Data in this exercise:

++++++++++++++++++++

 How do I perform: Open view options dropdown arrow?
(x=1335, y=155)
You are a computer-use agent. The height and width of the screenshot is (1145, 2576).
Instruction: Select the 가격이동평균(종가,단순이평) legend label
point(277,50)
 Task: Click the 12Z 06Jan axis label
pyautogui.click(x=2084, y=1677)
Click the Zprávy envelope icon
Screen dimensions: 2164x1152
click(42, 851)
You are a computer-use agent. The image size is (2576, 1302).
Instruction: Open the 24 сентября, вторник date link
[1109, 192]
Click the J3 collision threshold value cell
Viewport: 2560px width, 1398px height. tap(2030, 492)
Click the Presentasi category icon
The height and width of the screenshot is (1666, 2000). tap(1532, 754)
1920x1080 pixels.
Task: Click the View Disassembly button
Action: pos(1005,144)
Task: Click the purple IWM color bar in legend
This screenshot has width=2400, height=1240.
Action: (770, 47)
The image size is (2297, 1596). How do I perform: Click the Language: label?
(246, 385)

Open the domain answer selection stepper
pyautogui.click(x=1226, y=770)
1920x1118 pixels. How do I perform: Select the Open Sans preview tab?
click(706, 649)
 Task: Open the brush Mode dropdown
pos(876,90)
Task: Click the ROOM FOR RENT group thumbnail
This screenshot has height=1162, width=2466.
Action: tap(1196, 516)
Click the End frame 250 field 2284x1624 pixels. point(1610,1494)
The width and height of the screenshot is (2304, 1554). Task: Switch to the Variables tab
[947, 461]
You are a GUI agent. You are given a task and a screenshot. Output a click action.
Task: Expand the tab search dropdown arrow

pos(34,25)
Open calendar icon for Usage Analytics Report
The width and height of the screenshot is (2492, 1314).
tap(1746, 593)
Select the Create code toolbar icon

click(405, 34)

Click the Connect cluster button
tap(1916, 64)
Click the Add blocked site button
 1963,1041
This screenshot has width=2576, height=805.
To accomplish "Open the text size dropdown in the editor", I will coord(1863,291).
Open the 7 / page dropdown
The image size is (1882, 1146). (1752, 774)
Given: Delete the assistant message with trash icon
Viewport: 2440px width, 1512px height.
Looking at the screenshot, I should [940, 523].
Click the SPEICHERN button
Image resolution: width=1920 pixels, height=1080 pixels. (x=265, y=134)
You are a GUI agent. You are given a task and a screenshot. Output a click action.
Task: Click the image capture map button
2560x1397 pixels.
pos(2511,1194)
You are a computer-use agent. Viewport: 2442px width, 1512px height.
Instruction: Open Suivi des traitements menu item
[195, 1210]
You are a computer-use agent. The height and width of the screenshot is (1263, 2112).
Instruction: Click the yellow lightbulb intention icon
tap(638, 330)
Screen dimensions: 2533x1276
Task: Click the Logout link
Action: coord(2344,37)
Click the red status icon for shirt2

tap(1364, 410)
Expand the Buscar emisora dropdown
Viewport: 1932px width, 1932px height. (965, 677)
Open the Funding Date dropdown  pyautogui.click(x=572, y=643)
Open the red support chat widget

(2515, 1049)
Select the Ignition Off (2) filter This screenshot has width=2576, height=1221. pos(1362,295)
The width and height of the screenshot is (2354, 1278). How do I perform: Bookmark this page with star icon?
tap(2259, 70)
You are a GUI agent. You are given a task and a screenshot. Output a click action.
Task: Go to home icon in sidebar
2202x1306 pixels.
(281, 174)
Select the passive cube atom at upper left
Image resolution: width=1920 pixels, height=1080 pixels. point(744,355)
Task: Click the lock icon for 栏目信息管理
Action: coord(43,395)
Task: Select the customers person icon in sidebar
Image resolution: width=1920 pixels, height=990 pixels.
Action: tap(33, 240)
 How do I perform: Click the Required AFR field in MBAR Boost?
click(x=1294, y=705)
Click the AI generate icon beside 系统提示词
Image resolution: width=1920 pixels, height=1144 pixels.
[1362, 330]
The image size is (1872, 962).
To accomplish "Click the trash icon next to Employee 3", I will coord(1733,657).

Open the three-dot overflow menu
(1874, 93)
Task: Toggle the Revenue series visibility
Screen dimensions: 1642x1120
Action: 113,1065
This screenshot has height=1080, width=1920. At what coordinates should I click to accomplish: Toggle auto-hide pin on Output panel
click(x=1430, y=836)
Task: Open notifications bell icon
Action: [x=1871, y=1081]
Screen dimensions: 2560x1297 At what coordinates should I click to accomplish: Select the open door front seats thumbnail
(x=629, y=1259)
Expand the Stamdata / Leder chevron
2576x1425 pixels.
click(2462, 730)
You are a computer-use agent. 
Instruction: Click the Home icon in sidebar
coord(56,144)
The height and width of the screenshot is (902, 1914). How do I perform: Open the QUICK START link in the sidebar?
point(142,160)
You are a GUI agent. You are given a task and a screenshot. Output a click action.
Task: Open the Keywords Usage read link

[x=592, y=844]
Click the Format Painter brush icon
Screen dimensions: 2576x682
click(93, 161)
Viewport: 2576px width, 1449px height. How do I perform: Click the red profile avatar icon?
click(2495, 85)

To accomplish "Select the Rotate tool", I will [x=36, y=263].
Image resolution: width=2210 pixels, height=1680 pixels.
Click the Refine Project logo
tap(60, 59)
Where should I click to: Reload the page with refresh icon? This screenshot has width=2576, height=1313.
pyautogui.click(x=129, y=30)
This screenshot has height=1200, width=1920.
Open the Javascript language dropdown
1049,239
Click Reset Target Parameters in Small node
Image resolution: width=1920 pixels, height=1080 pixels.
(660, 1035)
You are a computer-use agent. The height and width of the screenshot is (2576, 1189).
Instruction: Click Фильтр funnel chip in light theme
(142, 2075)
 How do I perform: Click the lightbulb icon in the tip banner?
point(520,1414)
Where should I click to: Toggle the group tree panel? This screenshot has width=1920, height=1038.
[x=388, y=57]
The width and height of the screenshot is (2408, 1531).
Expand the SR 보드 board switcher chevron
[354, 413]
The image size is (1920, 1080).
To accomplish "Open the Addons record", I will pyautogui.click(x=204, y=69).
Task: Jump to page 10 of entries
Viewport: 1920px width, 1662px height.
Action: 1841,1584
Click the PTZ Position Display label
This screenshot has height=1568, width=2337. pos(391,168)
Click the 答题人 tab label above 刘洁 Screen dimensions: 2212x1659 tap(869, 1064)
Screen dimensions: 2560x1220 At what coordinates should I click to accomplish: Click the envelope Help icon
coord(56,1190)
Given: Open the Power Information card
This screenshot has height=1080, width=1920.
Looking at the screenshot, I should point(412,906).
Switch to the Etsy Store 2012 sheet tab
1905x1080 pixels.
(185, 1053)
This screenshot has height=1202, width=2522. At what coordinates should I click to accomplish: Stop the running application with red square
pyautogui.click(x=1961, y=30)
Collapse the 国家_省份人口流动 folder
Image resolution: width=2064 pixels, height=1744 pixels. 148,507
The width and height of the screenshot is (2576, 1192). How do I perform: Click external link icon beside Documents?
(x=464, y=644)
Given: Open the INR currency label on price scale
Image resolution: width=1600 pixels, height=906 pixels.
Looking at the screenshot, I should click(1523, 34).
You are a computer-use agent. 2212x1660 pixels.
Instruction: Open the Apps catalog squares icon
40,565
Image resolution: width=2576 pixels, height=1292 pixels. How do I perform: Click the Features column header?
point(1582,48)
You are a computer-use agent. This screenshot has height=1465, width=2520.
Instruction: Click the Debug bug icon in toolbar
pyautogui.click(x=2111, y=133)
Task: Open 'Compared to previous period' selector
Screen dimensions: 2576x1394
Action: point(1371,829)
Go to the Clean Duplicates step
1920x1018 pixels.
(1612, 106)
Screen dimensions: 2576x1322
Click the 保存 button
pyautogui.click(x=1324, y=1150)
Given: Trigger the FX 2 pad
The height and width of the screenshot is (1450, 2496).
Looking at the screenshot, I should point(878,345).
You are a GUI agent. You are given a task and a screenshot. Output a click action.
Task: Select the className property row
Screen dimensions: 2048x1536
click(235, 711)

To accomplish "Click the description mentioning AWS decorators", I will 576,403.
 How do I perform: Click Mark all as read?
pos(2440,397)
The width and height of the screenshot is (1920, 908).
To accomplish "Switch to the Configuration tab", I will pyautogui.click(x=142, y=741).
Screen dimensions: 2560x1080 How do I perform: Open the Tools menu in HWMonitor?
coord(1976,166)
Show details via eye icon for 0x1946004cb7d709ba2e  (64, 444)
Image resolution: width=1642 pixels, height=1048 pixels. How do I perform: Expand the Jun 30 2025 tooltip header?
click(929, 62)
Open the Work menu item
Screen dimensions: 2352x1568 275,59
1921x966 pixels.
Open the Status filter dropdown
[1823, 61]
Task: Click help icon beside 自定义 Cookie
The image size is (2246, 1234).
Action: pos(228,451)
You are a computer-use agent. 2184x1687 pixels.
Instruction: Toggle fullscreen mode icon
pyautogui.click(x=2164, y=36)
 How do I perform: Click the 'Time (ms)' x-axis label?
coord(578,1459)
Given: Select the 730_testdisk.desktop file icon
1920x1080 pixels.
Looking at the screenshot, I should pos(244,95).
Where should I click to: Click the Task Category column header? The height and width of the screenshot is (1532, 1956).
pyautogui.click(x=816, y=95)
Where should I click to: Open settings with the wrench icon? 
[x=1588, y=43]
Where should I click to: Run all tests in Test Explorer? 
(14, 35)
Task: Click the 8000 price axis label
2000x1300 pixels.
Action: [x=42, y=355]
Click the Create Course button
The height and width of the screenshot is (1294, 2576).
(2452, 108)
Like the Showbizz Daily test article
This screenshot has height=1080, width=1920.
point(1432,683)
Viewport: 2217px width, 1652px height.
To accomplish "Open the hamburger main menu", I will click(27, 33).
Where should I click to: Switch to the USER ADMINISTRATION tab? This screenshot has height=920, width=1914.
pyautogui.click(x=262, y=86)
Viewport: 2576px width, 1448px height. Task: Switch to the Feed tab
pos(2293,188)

++++++++++++++++++++

Task:
Look in the material above for the line with "Instruction: Open the Apps" and the line with "You are a computer-use agent. This", and transcribe exactly those lines and all lines between them, nothing more.

Answer space:
Instruction: Open the Apps catalog squares icon
40,565
Image resolution: width=2576 pixels, height=1292 pixels. How do I perform: Click the Features column header?
point(1582,48)
You are a computer-use agent. This screenshot has height=1465, width=2520.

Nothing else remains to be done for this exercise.